Sent from my SM-G973F using Tapatalk

Reactions: Like 1 | Winner 2 | Useful 1


----------



## Silver (22/9/19)

Congrats @MRHarris1 and @Rein95 !
Let us know how it goes with the pods and how you find them

Congrats @Vaporesso

Reactions: Like 1


----------



## Rein95 (22/9/19)

@Silver i will deff do so eyy keep you up to date

Reactions: Like 1


----------



## Vapessa (24/9/19)

Congratulations and Well done to @MRHarris1, @Rein95


----------



## SparkySA (24/9/19)

@Vaporesso do you guys have a buildable tank and where can I get one.... I recently got one at vapecon that uses commercial coils but I'm looking for one with a build deck


----------



## SparkySA (24/9/19)

Sorry I just love the solid engineering of your products, the LUXE in my opinion is a great mod


----------



## MRHarris1 (2/11/19)

@Vaporesso 

I have PM'd you and still awaiting your reply as I have not received my prize as yet. 

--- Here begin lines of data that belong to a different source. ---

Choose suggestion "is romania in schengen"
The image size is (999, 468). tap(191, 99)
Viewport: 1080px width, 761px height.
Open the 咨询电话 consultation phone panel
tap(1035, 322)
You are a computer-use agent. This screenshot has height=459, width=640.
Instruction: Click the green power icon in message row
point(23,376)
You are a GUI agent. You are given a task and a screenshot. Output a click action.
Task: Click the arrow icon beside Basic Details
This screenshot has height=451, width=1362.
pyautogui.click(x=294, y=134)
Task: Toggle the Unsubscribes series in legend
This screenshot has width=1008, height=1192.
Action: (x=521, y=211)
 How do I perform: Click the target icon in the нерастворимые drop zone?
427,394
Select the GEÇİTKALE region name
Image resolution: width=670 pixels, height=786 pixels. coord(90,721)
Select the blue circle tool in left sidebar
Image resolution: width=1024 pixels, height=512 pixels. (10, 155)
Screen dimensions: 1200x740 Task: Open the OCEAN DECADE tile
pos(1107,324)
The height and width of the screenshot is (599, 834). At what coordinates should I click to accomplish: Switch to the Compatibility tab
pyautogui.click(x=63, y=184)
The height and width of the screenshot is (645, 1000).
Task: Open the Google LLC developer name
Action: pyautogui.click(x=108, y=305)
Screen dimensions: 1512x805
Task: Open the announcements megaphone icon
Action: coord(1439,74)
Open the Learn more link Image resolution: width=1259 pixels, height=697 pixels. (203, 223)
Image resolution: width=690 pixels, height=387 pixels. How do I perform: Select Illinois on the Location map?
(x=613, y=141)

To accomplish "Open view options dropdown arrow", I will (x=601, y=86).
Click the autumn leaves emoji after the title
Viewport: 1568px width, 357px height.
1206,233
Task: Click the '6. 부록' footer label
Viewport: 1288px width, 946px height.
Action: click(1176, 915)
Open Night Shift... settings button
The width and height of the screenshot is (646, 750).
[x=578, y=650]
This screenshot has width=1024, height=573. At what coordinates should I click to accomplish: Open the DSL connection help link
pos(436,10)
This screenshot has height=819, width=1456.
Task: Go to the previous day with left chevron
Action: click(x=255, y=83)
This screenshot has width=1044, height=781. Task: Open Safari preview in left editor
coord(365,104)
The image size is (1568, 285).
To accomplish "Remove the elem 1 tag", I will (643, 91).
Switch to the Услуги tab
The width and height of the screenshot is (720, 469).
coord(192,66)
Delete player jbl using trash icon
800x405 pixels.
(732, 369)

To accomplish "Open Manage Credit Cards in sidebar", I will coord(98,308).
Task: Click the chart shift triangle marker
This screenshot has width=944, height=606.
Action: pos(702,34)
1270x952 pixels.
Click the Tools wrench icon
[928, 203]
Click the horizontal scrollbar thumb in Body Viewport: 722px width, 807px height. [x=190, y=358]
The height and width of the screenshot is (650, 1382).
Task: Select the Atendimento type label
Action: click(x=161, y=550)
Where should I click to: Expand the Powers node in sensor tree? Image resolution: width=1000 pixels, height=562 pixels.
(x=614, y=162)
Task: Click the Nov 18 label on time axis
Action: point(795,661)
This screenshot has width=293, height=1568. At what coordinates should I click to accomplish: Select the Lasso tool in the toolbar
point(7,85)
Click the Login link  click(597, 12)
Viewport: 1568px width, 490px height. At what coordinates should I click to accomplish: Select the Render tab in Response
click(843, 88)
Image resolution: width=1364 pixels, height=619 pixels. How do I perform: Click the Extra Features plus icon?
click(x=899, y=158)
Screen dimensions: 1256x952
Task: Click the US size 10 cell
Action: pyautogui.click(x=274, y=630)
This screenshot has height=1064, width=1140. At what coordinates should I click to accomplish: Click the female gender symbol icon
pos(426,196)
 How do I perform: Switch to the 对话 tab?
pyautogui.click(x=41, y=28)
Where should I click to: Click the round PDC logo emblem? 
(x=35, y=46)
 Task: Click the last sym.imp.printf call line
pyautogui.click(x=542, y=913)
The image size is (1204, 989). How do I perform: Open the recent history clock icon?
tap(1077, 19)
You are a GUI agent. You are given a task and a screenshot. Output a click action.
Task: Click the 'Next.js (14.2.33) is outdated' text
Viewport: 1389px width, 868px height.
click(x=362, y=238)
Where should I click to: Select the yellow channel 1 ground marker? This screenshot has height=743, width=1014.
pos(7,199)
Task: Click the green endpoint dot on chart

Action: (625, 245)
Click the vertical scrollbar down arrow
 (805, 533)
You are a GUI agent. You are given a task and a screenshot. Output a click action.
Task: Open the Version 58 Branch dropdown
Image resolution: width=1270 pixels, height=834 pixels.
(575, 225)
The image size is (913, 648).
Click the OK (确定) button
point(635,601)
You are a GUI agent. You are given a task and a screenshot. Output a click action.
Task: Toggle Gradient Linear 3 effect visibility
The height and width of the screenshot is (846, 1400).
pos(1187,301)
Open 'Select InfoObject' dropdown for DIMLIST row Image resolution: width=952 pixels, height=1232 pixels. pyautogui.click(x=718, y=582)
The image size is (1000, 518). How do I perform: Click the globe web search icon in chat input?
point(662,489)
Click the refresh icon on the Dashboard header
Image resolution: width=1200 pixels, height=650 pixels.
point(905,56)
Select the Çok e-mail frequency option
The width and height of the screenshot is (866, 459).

Sent from my SM-G973F using Tapatalk


----------



## Hooked (2/11/19)

MRHarris1 said:


> @Vaporesso
> 
> I have PM'd you and still awaiting your reply as I have not received my prize as yet.
> 
> Sent from my SM-G973F using Tapatalk



Whew this is bad @MRHarris. Tagging @Silver who could perhaps help here.

Reactions: Agree 1


----------



## Silver (2/11/19)

Hi @Vaporesso 

Please see above message from @MRHarris1 
He hasn’t received his prize

Reactions: Like 2


----------